April 20, 2009
Venture capital investments in the United States are tracking the economic meltdown, according to new surveys of venture capitalists, which have sharply cut back on their startup and later-round financings to levels of a decade ago.
The Money Tree venture capital survey reported that companies invested just $3 billion in 549 deals in the first quarter -- a drop of 61% from the same quarter a year ago. The figures represent a 47% drop in dollars and 37% drop in deals. Another VC survey, by Dow Jones VentureSource, reported similarly discouraging numbers, citing investments of $3.90 billion during the quarter, which was down 50% from the previous year's quarter.
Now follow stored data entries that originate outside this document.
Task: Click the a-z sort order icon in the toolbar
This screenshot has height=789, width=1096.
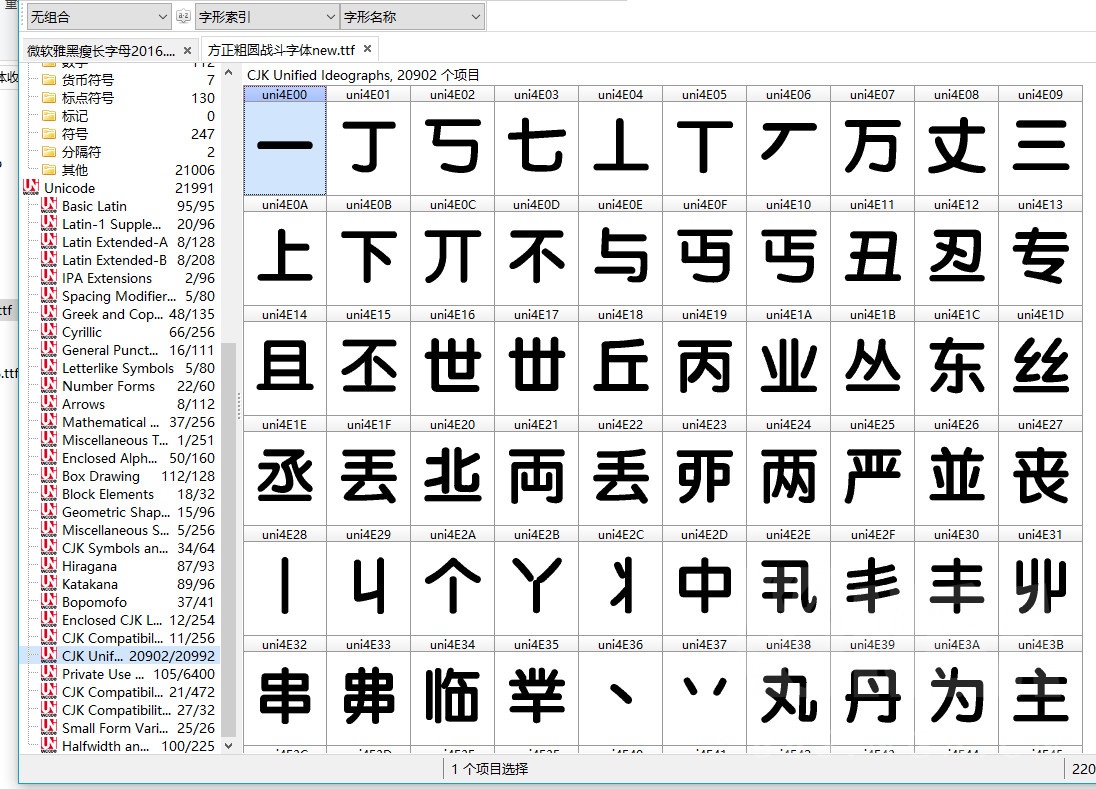Action: pyautogui.click(x=183, y=16)
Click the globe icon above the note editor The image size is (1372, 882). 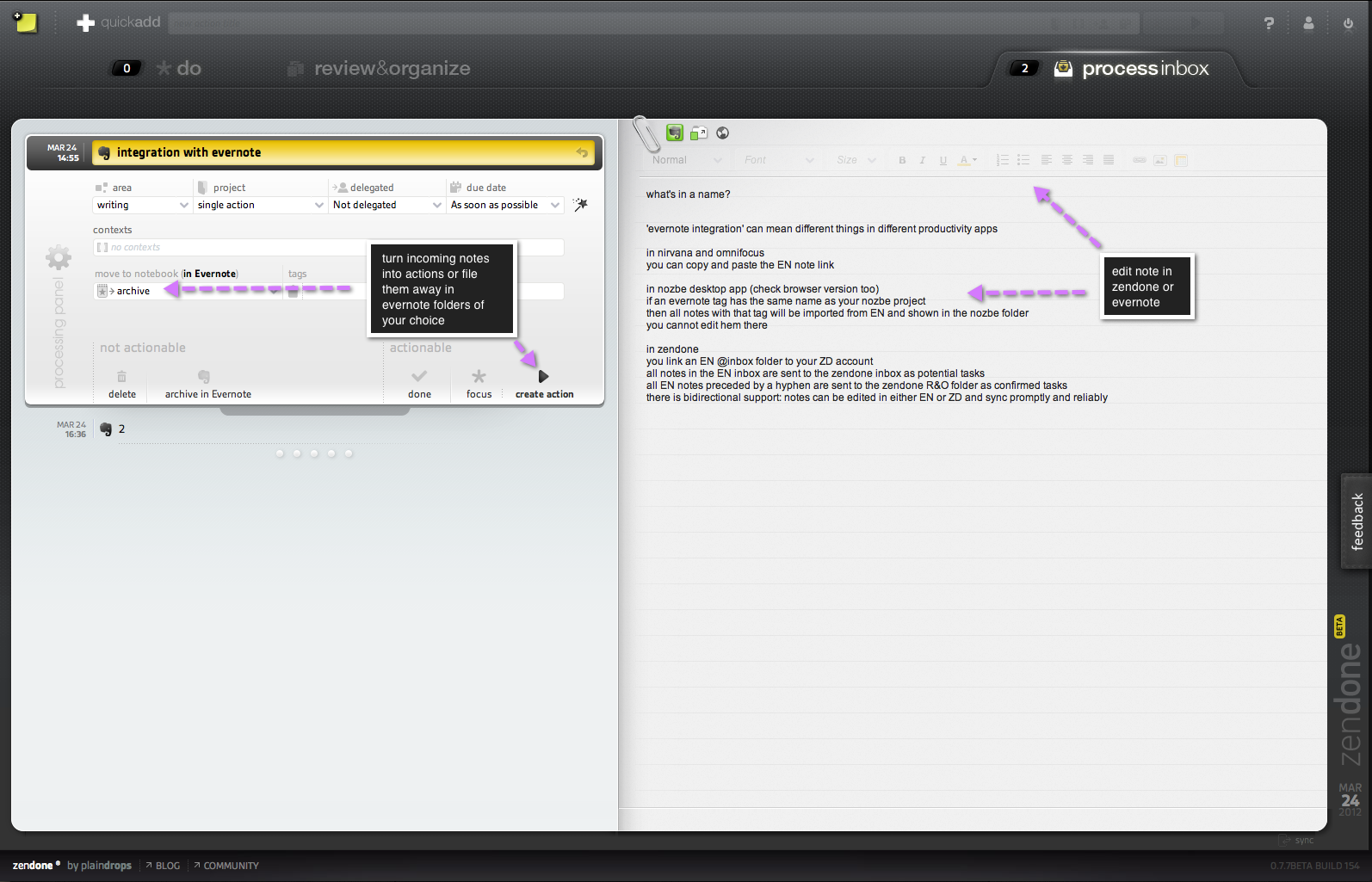[x=723, y=133]
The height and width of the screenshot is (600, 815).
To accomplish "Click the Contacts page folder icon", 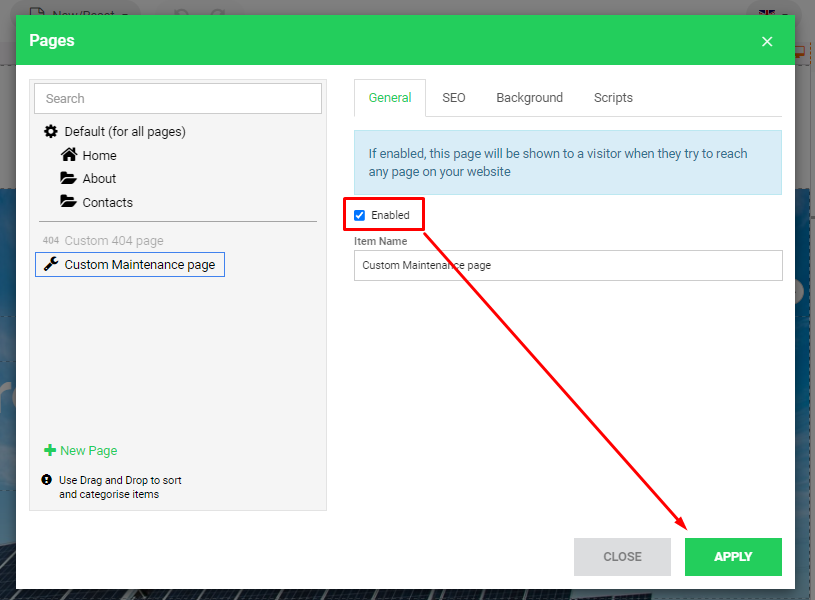I will click(x=68, y=202).
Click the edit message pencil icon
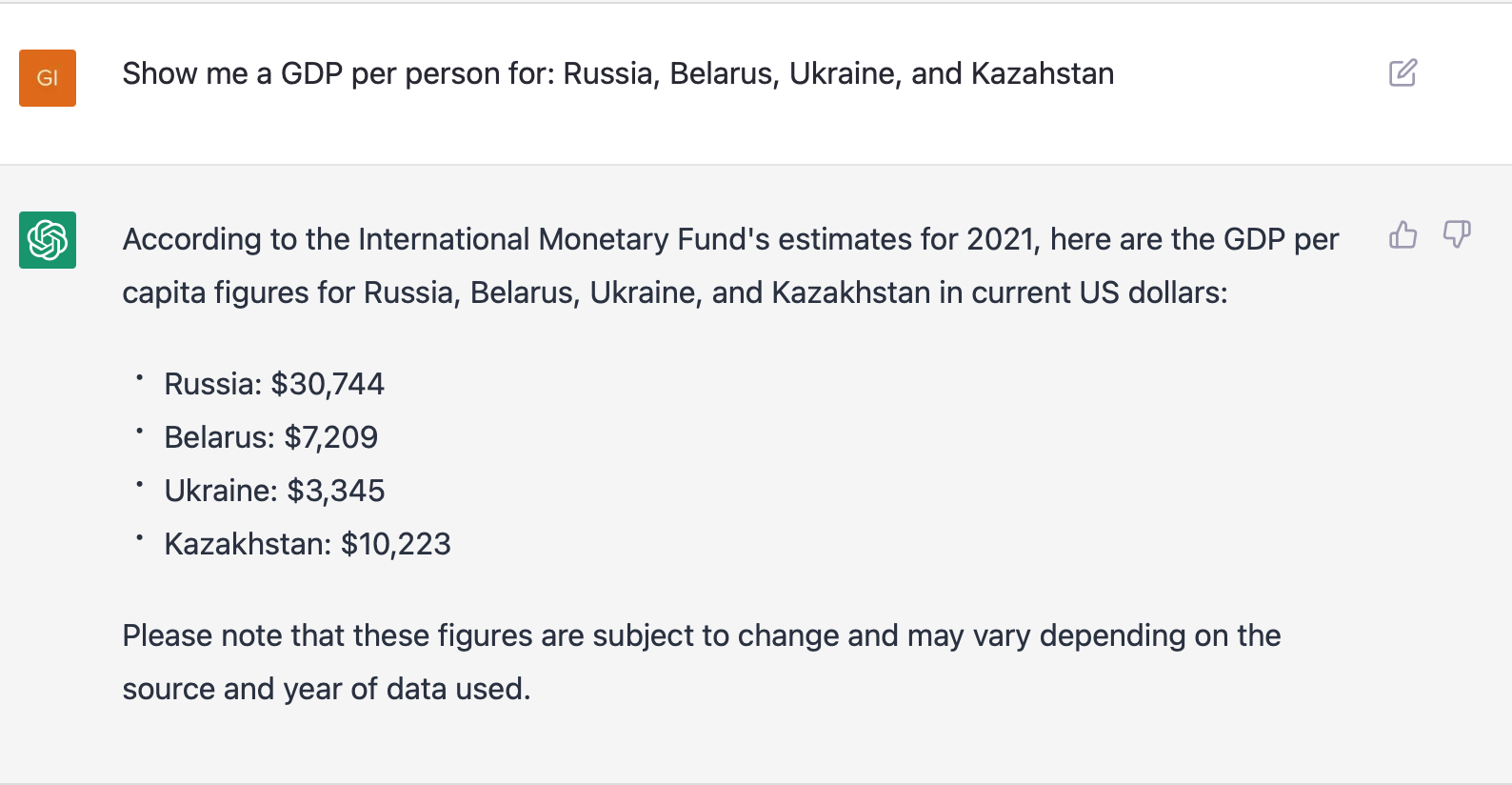The image size is (1512, 785). point(1403,73)
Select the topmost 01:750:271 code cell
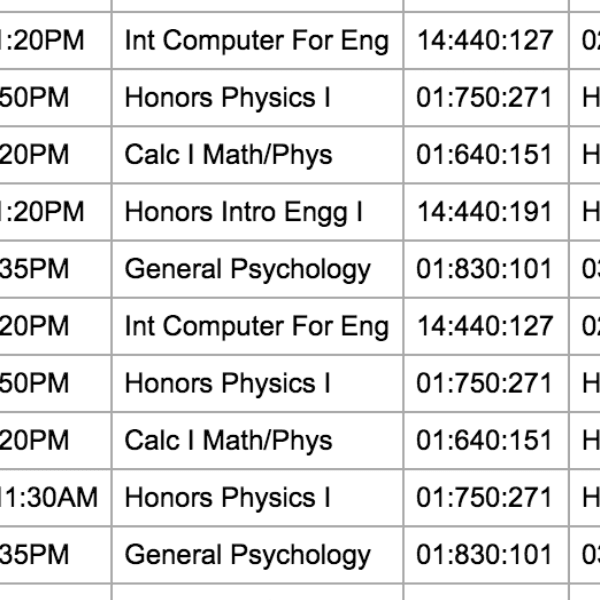600x600 pixels. pos(485,98)
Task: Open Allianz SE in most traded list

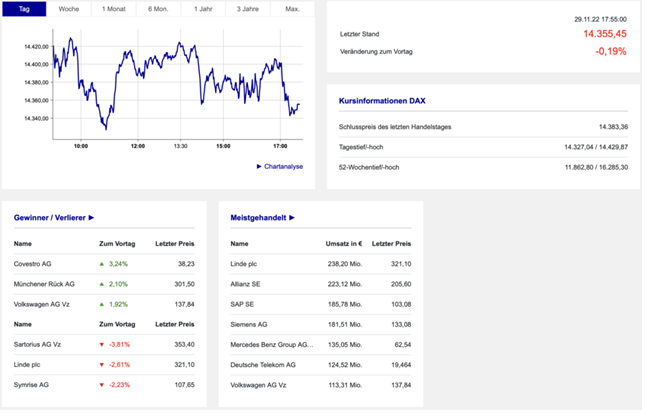Action: tap(248, 284)
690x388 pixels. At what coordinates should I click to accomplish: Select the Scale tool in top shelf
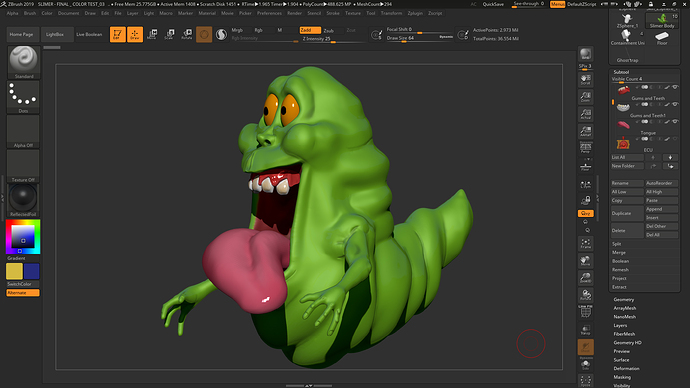point(169,34)
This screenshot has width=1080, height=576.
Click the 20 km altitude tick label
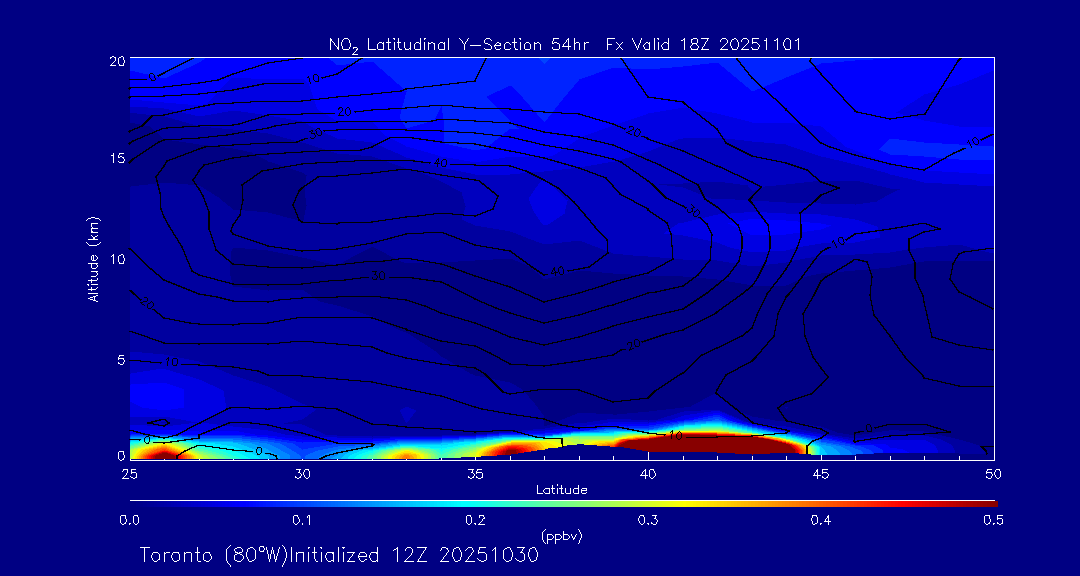(116, 60)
Information technology, often the flagship of VC investors, was down 52% to $1.68 billion from the $3.48 billion in the same quarter last year. "Technology companies have long been the primary focus of venture capitalists," said Jessica Canning, director of global research for Dow Jones VentureSource, in a statement. "But with a nonexistent IPO market and corporations paying less for venture-backed technologies, the incentive for investors to back new or unproven business models is just not there." The Money Tree report found IT investments, too, taking a big hit, although the report noted that financial services investments were up 26% to $106 million -- the sole sector that showed gains. The Money Tree report was prepared by PricewaterhouseCoopers and the National Venture Capital Association; their numbers were based on figures supplied by Thomson Reuters. "It's not unexpected that the VCs would pause to assess the impact on their portfolio companies before again looking forward to their next investment," said a spokesperson for the PricewaterhouseCoopers venture capital practice. The Money Tree report found that VC investments suffered a particularly sharp drop in green energy business financings. VCs put just $154 million in the sector in the first quarter compared with $1.1 billion during the first quarter of 2008.